Jerónimo Soares (1694), a benefactor of the Misericórdia, convoked a synod in 1699 and reformed the diocesan constitutions and those of many brotherhoods and confraternities. After his death the see remained vacant twenty years owing to differences between King João V and Rome. In 1740, Júlio Francisco de Oliveira was appointed. Jose do Menino Jesus (1783), a Carmelite, was a lover of art, as he showed by the statues he presented to the cathedral. He made two visitations of the diocese and was succeeded by Francisco de Azevedo (1792), a prelate of great modesty and charity, who instituted five suburban parishes annexed to the cathedral and subsidized the rectors out of his own funds. He gave a new organ costing 20,000 crusados to the cathedral and laid the foundation-stone of the new hospital of the Misericórdia. This rule was troubled by the Peninsular War and in 1810 British troops occupied his palace and other ecclesiastical buildings.
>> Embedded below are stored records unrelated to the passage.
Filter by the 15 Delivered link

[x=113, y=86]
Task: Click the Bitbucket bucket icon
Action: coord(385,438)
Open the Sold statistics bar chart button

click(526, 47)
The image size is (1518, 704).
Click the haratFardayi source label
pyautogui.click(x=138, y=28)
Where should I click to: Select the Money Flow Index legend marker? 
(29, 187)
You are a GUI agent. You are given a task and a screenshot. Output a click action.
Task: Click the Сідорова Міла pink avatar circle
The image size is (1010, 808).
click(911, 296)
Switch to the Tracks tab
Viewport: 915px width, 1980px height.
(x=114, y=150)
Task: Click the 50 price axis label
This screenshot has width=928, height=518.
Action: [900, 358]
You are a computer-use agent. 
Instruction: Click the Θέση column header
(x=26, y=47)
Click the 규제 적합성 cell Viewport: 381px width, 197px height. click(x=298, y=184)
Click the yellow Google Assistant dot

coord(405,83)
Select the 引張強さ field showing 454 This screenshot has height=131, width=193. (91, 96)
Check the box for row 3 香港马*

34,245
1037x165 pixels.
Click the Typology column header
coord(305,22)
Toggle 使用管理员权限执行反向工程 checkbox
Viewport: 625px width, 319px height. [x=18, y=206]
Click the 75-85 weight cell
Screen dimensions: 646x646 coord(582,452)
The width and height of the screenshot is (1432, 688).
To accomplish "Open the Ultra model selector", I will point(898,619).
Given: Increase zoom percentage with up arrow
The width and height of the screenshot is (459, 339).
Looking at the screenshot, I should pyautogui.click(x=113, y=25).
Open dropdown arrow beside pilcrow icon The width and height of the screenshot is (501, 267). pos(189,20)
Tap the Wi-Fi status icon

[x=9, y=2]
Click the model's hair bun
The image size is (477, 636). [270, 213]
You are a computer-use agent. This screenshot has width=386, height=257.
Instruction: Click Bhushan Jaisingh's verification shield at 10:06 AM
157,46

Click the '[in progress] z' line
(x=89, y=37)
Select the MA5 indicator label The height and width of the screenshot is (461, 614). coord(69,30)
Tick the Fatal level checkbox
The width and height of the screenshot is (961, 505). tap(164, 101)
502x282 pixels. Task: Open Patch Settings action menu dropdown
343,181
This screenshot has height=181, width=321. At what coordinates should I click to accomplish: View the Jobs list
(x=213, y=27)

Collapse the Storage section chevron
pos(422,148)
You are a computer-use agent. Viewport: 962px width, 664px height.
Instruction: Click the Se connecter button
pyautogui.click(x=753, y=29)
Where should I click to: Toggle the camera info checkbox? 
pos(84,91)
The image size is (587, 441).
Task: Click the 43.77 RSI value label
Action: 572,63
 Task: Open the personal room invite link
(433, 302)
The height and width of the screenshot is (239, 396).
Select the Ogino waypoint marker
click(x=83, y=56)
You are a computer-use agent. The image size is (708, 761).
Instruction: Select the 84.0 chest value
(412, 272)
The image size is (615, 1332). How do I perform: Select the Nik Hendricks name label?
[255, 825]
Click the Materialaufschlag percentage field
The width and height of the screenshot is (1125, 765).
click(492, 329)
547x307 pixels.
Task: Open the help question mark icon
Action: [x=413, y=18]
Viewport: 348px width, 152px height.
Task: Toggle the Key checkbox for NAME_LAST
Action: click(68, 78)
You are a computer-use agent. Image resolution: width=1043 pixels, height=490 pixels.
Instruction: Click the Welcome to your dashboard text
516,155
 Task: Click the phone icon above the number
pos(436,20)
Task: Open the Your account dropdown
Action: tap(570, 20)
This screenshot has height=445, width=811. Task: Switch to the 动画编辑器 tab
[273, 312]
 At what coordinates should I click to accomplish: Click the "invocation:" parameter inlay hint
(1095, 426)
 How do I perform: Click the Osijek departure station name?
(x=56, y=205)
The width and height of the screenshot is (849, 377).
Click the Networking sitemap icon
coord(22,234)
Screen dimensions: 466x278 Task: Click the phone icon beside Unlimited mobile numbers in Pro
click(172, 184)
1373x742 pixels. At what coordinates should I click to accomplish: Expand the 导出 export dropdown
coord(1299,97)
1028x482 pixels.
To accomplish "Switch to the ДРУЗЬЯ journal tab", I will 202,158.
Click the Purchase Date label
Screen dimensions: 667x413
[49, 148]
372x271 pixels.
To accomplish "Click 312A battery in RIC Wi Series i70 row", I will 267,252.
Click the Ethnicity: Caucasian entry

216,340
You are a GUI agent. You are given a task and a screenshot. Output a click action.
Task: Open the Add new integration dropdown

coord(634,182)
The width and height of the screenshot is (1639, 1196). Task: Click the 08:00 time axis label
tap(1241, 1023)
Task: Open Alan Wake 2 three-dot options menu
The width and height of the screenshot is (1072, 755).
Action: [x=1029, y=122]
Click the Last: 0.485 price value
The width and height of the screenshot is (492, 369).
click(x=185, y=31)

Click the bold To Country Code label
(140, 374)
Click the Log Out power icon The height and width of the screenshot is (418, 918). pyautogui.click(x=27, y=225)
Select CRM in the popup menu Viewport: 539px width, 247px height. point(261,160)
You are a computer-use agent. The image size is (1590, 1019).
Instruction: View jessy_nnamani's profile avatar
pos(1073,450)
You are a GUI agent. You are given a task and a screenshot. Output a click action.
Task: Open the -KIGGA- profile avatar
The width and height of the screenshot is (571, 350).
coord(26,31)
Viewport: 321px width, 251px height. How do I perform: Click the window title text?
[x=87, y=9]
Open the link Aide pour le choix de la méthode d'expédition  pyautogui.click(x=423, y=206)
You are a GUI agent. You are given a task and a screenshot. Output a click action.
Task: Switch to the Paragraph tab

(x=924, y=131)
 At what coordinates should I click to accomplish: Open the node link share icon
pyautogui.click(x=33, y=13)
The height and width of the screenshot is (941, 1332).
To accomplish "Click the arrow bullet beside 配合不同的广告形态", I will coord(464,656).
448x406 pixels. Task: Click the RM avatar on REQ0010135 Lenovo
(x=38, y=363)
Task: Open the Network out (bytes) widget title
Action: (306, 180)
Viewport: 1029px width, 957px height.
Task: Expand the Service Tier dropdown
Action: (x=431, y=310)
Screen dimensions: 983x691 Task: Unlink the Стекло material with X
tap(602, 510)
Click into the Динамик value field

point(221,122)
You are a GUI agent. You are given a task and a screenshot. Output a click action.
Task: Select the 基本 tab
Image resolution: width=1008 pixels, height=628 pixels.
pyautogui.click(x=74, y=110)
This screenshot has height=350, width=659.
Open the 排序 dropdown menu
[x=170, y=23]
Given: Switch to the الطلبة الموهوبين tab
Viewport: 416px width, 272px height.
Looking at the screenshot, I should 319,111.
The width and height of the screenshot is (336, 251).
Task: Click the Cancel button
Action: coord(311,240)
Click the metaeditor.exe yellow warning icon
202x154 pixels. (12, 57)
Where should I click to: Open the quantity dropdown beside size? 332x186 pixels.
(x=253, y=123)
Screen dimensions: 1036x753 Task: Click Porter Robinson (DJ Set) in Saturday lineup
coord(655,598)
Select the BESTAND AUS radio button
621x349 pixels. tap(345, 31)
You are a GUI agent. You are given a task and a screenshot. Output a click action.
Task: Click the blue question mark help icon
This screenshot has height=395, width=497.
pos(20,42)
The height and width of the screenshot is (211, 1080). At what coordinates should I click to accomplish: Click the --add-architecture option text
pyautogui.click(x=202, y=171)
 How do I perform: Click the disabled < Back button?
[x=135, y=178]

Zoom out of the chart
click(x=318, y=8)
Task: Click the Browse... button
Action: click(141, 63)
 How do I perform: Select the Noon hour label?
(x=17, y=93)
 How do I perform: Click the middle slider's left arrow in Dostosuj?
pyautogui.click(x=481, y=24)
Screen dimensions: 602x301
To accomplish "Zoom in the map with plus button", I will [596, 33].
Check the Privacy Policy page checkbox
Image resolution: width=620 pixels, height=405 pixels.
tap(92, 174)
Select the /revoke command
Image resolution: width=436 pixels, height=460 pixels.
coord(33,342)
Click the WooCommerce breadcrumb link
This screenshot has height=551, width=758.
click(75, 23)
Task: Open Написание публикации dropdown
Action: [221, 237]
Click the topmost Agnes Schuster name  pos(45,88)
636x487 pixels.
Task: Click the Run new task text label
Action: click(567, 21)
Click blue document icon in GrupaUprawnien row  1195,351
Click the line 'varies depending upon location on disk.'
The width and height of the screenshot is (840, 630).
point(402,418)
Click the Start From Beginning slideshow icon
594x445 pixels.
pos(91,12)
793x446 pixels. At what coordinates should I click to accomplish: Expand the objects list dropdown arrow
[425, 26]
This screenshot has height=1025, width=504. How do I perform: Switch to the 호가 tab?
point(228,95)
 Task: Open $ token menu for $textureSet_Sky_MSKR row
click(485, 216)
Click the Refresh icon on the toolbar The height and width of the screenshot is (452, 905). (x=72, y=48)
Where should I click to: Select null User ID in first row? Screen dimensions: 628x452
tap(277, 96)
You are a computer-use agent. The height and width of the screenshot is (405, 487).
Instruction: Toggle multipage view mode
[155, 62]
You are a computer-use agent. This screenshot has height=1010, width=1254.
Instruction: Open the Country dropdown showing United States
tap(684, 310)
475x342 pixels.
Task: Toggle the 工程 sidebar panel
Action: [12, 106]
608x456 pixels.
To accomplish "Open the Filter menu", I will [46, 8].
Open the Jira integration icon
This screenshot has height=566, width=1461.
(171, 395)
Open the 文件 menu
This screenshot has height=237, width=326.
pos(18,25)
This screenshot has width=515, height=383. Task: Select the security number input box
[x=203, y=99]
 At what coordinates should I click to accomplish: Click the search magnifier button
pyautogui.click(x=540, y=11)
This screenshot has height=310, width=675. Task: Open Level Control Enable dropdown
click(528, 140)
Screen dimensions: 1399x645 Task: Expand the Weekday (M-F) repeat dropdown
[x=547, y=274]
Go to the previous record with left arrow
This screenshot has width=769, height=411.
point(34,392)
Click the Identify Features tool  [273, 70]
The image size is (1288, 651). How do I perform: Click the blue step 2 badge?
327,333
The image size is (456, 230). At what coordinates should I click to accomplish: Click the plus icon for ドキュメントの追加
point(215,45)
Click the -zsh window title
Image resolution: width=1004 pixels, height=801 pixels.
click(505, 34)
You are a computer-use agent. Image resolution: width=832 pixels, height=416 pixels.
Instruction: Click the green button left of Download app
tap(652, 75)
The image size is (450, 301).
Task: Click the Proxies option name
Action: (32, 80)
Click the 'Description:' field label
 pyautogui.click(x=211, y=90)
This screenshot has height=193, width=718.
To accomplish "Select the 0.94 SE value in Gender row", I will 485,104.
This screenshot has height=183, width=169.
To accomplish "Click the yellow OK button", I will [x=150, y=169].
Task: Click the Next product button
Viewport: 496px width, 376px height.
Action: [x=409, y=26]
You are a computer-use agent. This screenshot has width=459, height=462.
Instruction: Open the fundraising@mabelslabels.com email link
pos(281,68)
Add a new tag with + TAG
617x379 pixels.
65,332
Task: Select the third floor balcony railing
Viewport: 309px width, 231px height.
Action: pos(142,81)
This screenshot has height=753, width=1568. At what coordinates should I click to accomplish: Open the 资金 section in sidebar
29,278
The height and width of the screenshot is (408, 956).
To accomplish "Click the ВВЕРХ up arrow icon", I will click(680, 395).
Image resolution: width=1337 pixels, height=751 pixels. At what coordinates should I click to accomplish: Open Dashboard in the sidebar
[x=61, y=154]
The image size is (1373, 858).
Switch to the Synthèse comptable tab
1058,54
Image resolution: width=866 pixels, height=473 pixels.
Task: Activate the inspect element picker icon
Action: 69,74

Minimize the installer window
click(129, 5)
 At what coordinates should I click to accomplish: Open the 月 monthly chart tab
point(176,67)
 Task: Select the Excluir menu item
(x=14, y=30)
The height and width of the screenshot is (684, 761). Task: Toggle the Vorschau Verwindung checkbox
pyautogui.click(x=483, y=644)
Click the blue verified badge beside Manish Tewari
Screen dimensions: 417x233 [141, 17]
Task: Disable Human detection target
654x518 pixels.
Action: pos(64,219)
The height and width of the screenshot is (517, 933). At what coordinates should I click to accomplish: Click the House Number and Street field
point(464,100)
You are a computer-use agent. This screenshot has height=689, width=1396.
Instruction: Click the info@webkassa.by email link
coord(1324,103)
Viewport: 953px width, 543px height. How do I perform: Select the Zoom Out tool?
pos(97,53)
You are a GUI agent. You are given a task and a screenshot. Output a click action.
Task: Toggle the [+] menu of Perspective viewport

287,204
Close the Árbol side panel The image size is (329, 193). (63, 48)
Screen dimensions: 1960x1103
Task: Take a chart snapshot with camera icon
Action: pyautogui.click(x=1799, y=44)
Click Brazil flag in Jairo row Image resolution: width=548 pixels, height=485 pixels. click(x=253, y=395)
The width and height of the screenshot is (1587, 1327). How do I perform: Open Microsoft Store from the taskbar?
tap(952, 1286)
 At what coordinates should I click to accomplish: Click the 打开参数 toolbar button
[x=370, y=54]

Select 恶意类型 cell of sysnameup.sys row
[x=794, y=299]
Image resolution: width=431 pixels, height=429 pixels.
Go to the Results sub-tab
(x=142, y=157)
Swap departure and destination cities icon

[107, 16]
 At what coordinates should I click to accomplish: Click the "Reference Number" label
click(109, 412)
Francisco Alexandre Lobo (1810), was minister under King Miguel and, when the Liberals triumphed in 1834, had to emigrate to France where he remained ten years. The new Government refused to recognize the vicar-general to whom he had confided the diocese, naming another, which gave rise to a schism. José Xavier de Cerveira e Sousa (1859) abandoned the diocese through his inability to secure obedience from his priests in the matter of clerical dress and was followed by António Alves Martins (1862), a Franciscan who espoused the Liberal cause and fought in the civil war against King Miguel. He dedicated his life to politics and was journalist, deputy, peer, and prime minister. He was a strong opponent of the Papal infallibility at the First Vatican Council and his independence gained him the admiration of the Portuguese Liberals, who erected a statue of him in Viseu.

He was followed by José Dias Correia de Carvalho (1883), translated from the see of Cabo Verde, where he was the first bishop to visit all the churches of the archipelago. António Alves Ferreira dos Santos was his immediate successor.